Whitney Stephens of Waverly, Ohio, finished second with 41-15. Making a big improvement from 11th place, Stephens said the second half of his day delivered all of his weight fish.
“Every day this week, I could have slept in the first four hours,” he said. “At 12:24, I had no fish. At 1:03, I had the bag I weighed.”
Stephens fished the Chickahominy and caught his fish on a drop-shot rig with a 6-inch Mud Puppy Trickster worm in the Muscadine color and a Neko-rigged Mud Puppy Littke Chick Worm in green pumpkin magic.
“I would throw the Neko rig when I was fishing the current more; I’d throw directly into the current and just let the bait drift along,” he said. “The dropshot was more target-oriented for underwater objects that you couldn’t see with the naked eye.
“The swim jig seemed to get a big bite, but you had to get a limit and the wacky rig did it,” Schmitt said.
Timothy Lucy of Prince George, Va., won the Phoenix Boats Big Bass honors with his 6-11 largemouth.
Jon Wiese of Charlotte, N.C., held on to his Day 2 lead and won the co-angler division with 30-5. After catching limits of 9-7 and 8-11 the first two days, Wiese closed the door with 12-3 Saturday — his biggest catch of the week.
Wiese caught most of his fish by swimming a Texas-rigged black/blue flake Zoom Finesse worm and flipping a Missile Baits Baby D-Bomb (purple/red).
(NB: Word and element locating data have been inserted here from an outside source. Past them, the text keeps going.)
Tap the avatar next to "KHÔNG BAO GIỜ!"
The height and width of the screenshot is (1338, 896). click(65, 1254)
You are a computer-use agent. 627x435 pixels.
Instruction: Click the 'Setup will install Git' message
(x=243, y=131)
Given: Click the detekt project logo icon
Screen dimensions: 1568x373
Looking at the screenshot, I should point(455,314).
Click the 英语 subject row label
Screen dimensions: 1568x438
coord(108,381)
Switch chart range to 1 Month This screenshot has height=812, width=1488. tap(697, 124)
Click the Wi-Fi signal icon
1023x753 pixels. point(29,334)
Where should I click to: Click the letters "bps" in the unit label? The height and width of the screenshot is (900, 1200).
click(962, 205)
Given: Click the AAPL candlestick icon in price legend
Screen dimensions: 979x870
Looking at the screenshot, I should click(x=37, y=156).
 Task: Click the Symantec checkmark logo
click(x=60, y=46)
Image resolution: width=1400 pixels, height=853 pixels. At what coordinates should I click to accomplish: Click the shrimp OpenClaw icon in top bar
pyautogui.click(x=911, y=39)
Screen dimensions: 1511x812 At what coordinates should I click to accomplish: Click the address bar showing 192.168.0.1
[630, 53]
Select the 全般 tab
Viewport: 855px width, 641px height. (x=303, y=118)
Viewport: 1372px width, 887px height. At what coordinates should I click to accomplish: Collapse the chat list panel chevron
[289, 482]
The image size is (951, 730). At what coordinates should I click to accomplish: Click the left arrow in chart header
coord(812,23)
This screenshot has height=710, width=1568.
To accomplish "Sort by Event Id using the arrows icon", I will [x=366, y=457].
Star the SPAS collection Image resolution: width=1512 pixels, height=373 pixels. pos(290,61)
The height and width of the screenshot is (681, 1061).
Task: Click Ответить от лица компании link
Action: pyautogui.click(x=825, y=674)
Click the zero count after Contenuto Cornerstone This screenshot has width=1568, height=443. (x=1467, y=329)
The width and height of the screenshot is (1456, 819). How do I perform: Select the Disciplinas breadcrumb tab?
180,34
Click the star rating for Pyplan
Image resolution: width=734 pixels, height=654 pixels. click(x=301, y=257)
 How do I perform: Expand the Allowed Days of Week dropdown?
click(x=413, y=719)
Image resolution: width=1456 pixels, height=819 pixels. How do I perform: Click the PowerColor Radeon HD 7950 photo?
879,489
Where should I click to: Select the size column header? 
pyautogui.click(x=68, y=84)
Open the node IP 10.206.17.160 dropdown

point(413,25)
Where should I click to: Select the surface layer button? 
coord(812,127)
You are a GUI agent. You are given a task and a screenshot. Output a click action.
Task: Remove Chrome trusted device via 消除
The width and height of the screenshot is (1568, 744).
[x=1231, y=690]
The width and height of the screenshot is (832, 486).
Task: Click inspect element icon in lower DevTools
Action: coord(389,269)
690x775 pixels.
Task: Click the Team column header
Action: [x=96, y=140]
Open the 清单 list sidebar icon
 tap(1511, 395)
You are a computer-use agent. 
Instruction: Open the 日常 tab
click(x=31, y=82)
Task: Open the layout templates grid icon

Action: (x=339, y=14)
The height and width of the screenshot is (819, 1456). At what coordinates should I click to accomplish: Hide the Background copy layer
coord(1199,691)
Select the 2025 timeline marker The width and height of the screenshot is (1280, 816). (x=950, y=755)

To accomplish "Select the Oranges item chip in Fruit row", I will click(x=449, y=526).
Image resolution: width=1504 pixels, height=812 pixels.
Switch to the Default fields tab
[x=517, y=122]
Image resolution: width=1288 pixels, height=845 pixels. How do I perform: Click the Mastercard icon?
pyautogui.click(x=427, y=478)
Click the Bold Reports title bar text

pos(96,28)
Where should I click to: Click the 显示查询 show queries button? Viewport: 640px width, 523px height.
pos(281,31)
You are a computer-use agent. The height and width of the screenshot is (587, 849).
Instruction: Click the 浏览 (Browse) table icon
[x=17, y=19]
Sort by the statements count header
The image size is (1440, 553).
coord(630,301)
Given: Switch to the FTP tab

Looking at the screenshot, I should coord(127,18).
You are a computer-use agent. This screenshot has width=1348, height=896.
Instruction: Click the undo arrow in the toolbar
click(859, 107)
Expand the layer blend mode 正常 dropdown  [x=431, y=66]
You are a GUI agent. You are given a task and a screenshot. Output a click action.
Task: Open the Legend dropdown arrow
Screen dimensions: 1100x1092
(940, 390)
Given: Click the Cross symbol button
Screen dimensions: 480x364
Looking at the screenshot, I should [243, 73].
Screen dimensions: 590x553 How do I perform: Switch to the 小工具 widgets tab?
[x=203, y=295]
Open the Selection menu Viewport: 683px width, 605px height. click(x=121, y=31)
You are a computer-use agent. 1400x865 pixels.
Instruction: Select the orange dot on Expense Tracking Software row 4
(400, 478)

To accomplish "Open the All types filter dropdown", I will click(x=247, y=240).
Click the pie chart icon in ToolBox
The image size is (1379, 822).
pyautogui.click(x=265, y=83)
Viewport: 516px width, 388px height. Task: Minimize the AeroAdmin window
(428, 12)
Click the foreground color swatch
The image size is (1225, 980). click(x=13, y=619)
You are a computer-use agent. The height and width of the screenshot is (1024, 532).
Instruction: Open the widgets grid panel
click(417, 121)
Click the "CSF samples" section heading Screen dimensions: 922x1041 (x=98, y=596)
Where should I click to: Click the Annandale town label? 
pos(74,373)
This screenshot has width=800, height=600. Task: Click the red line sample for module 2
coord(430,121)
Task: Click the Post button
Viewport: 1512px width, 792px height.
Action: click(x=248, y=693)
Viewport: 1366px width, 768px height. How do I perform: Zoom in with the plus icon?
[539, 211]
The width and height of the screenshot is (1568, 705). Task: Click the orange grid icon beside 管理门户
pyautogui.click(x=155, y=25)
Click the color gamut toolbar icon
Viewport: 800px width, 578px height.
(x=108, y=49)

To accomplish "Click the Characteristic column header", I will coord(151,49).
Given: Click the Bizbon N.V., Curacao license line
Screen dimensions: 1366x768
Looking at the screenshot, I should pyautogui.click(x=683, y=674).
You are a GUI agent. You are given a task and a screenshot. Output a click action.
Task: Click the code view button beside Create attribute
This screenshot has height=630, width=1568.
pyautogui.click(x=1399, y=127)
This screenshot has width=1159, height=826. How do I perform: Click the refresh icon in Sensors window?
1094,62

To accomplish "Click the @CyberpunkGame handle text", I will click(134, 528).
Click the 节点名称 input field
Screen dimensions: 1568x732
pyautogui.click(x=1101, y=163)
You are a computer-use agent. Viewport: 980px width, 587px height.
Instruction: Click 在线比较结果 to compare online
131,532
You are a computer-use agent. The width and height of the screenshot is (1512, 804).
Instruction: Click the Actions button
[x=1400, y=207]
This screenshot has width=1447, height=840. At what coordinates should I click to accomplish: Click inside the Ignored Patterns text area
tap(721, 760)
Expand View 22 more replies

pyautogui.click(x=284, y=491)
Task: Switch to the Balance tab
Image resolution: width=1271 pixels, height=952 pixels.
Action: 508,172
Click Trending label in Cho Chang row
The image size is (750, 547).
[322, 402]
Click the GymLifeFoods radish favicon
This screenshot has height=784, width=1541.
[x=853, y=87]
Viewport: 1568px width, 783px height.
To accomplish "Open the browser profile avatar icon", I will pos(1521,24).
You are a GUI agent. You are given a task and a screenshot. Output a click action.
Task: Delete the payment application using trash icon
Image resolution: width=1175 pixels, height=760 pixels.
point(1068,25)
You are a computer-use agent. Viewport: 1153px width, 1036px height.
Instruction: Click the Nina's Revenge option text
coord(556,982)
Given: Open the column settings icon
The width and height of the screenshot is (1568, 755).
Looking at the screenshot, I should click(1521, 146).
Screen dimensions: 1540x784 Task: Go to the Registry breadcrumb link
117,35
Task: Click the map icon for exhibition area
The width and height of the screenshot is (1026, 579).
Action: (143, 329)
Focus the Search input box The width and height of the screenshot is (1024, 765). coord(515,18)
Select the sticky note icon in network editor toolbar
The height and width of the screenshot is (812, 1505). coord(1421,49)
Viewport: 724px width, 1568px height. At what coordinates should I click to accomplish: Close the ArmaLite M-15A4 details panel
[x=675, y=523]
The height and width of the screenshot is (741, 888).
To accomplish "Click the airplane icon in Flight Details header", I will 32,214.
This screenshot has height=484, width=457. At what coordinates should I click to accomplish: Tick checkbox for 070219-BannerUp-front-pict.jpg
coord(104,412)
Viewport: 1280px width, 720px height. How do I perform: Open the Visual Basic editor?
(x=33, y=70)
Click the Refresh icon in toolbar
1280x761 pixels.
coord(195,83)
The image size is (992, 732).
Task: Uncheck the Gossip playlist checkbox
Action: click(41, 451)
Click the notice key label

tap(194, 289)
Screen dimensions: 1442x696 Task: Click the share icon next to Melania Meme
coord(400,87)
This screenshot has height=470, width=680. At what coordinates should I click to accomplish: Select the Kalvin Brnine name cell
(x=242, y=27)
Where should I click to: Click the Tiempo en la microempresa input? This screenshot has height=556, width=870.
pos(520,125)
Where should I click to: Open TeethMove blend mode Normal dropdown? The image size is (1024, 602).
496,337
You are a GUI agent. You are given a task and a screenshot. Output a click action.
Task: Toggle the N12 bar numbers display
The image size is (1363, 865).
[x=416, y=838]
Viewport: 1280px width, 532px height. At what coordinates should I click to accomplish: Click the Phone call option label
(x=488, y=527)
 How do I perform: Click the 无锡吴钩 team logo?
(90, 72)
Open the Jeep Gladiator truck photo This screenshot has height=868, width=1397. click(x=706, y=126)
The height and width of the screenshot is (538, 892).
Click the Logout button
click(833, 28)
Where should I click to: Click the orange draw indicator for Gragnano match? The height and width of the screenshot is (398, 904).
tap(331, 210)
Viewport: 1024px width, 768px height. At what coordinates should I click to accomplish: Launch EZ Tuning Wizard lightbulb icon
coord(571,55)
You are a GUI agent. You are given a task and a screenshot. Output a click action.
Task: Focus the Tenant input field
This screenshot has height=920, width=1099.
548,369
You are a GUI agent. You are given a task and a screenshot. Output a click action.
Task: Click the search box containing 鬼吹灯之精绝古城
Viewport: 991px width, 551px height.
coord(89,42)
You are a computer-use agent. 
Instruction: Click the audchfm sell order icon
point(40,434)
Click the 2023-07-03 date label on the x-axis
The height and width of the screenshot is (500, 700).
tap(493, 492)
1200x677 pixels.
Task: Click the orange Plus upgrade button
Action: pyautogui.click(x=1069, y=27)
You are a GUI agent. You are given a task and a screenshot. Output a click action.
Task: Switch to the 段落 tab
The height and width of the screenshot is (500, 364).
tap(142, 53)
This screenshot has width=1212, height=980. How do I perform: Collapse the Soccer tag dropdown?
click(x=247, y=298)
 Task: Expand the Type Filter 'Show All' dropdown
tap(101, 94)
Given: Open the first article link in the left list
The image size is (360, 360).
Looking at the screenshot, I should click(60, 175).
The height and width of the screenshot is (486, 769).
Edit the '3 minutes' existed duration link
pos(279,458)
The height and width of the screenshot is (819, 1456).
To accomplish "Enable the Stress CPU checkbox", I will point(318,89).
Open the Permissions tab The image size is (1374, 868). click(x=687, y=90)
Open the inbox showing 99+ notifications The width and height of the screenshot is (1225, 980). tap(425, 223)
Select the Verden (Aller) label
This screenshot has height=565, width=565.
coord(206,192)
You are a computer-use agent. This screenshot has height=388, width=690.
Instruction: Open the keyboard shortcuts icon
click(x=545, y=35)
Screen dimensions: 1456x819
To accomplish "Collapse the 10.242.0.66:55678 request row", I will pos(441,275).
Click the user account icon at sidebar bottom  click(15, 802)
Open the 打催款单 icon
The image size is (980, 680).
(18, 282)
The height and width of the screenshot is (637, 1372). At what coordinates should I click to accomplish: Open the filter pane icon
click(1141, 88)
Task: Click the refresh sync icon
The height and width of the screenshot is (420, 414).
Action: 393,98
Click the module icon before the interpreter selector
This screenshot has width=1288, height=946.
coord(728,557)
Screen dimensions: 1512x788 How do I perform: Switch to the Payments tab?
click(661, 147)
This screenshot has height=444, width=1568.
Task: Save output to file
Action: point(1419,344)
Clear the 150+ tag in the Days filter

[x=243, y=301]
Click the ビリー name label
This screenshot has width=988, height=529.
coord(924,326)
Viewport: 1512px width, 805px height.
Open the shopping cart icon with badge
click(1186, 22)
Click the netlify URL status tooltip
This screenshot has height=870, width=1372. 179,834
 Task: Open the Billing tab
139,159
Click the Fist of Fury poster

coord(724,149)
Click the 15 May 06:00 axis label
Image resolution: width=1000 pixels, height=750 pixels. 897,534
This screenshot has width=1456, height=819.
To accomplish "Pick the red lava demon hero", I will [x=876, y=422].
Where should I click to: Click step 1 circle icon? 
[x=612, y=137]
Varying his presentations from what his pro was doing proved an effective strategy.
Wiese dedicated his win to his mother, Mary Dell, who passed away five years ago. Her constant encouragement, Wiese said, kept him on track for the dream he realized today.
“My mother would always call me and say ‘Are you fishing?’” he emotionally recalled. “Yeah, mom — I’m fishing!”